### INSTRUCTIONS FOR THE TASK
The records below need to come back exactly as they are, pictures omitted.

(EXERCISE DATA)

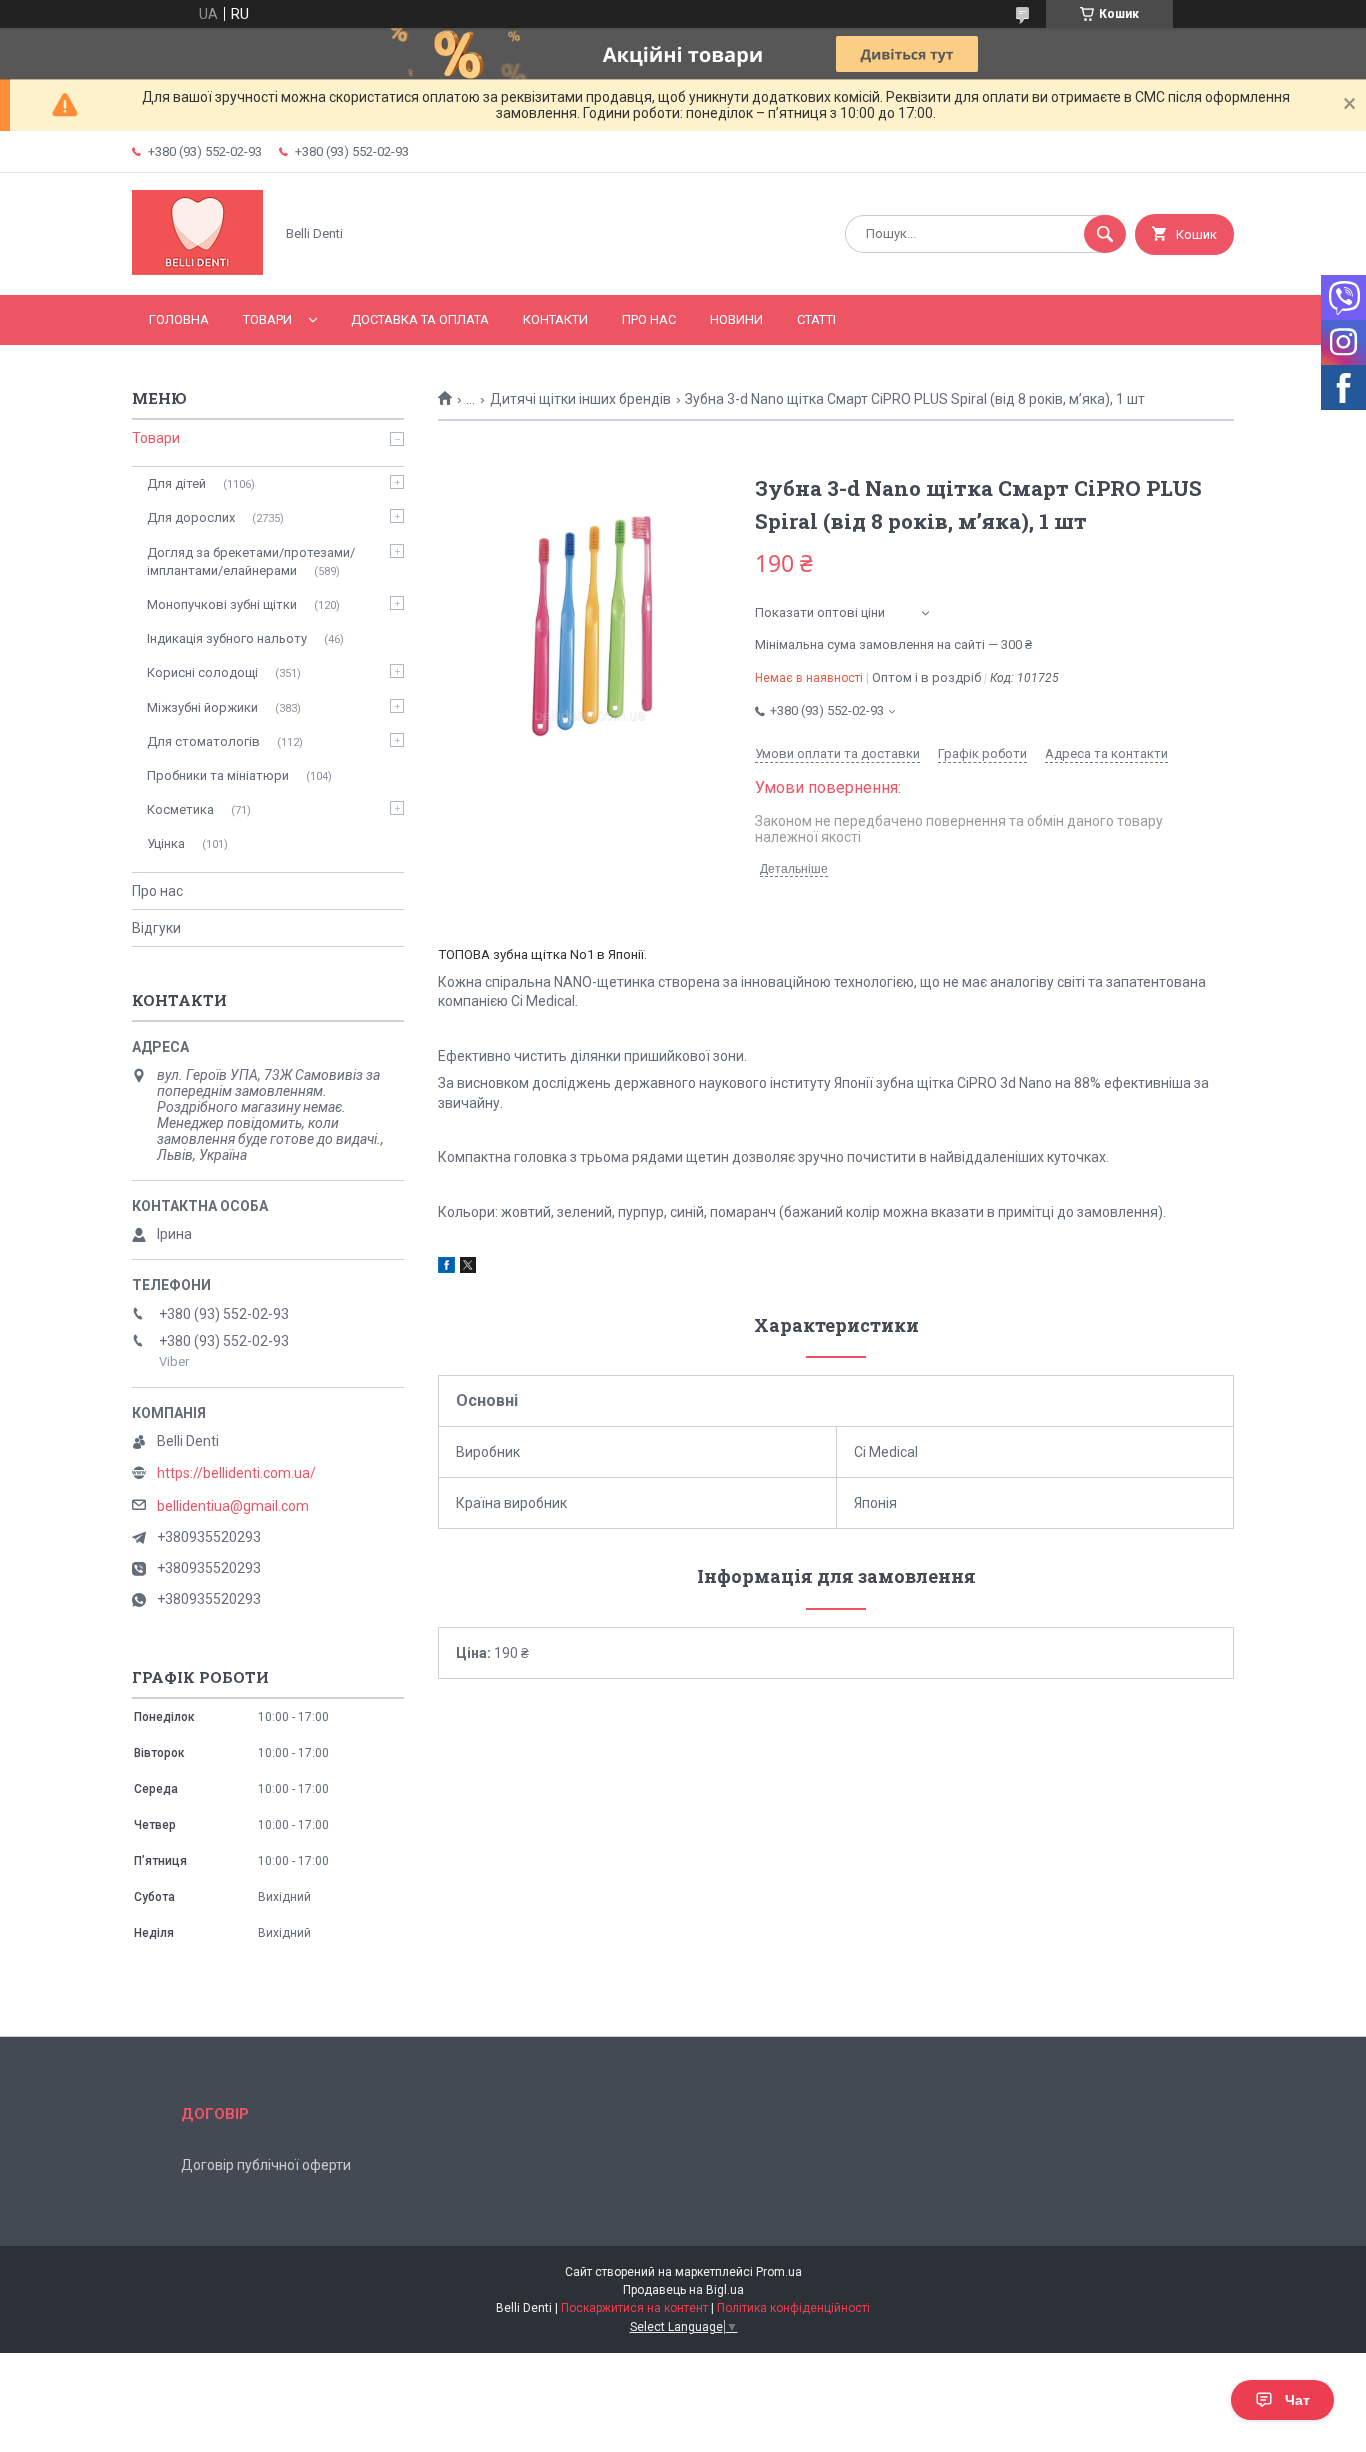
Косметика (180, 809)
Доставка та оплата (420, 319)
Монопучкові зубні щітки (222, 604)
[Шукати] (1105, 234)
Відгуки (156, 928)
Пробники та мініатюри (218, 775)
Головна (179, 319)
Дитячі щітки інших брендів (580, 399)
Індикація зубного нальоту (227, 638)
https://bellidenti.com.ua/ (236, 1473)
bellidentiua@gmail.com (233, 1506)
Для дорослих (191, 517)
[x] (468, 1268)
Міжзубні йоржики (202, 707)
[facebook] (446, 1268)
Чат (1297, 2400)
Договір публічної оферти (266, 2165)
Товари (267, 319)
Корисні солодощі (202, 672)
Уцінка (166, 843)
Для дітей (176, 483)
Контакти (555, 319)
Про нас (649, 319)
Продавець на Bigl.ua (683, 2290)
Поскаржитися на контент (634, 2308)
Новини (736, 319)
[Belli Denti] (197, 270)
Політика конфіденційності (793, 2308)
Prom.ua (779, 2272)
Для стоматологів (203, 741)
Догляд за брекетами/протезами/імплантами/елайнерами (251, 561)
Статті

(End EXERCISE DATA)

### TASK OUTPUT
Косметика (180, 809)
Доставка та оплата (420, 319)
Монопучкові зубні щітки (222, 604)
[Шукати] (1105, 234)
Відгуки (156, 928)
Пробники та мініатюри (218, 775)
Головна (179, 319)
Дитячі щітки інших брендів (580, 399)
Індикація зубного нальоту (227, 638)
https://bellidenti.com.ua/ (236, 1473)
bellidentiua@gmail.com (233, 1506)
Для дорослих (191, 517)
[x] (468, 1268)
Міжзубні йоржики (202, 707)
[facebook] (446, 1268)
Чат (1297, 2400)
Договір публічної оферти (266, 2165)
Товари (267, 319)
Корисні солодощі (202, 672)
Уцінка (166, 843)
Для дітей (176, 483)
Контакти (555, 319)
Про нас (649, 319)
Продавець на Bigl.ua (683, 2290)
Поскаржитися на контент (634, 2308)
Новини (736, 319)
[Belli Denti] (197, 270)
Політика конфіденційності (793, 2308)
Prom.ua (779, 2272)
Для стоматологів (203, 741)
Догляд за брекетами/протезами/імплантами/елайнерами (251, 561)
Статті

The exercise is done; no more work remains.